____ Sección del documento

Una creencia que ha sido constante a lo largo de la historia humana es pensar que se está viviendo en la época más degenerada de la humanidad, y que por lo tanto vendrá tarde o temprano un gran cataclismo que restaurará una mítica era dorada.
Platón se quejaba de que los jóvenes ya no respetaban a sus mayores e incluso veía la evolución de los sistemas políticos como marcada por la decadencia. En la India se cree que vivimos en el Kali-Yuga, el ciclo más oscuro. No vayamos más lejos: basta con que una teoría cuasi apocalíptica tenga algo de difusión para que surjan cientos de gurús, libros, amuletos y paquetes de turismo esotérico: la fatalidad vende.
Sin embargo esta creencia es perniciosa en la política, pues se desplaza la capacidad del individuo para influir en los temas públicos y se fomenta la creencia de que alguien nos salvará de nuestra condición y nos llevará a una era dorada. Y nos guste o no, la demagogia se alimenta de este tipo de discursos. Contemplarnos el ombligo y lamentarnos de nuestras desgracias, reales o imaginarias, es la mejor actitud para perder lo que hemos ganado en nuestra todavía incipiente democracia.

________

— Partes del ejercicio —
#1 Copia el pasaje del texto sobre la creencia en la decadencia que arranca en las palabras "Una creencia que" y termina tras "la fatalidad vende.", y cambia "gurús" por "profetas".
#2 Enumera todo lo que, según el texto sobre la creencia en la decadencia, surge cuando una teoría cuasi apocalíptica tiene algo de difusión.

____ Bloque de datos

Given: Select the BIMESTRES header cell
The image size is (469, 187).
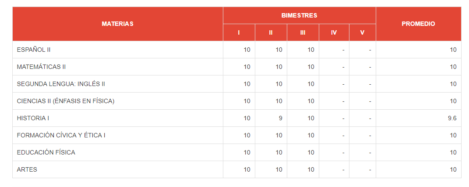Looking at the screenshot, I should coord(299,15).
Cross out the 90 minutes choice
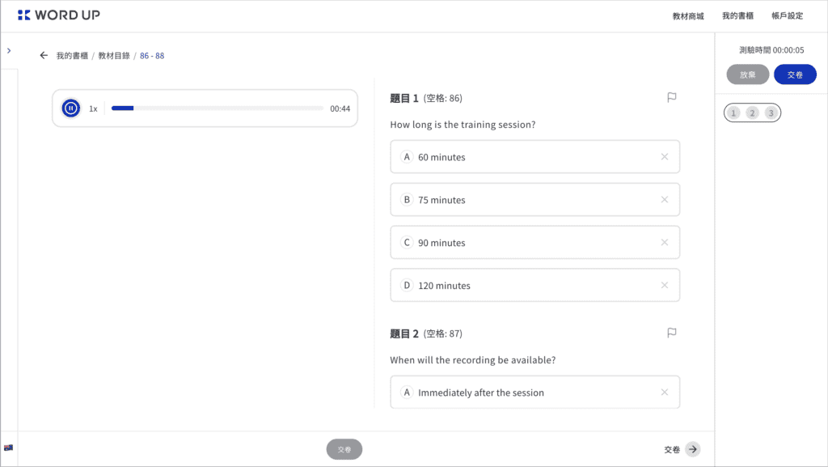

________

— Respuestas completas —
#1
Una creencia que ha sido constante a lo largo de la historia humana es pensar que se está viviendo en la época más degenerada de la humanidad, y que por lo tanto vendrá tarde o temprano un gran cataclismo que restaurará una mítica era dorada.
Platón se quejaba de que los jóvenes ya no respetaban a sus mayores e incluso veía la evolución de los sistemas políticos como marcada por la decadencia. En la India se cree que vivimos en el Kali-Yuga, el ciclo más oscuro. No vayamos más lejos: basta con que una teoría cuasi apocalíptica tenga algo de difusión para que surjan cientos de profetas, libros, amuletos y paquetes de turismo esotérico: la fatalidad vende.

#2
- gurús
- libros
- amuletos
- paquetes de turismo esotérico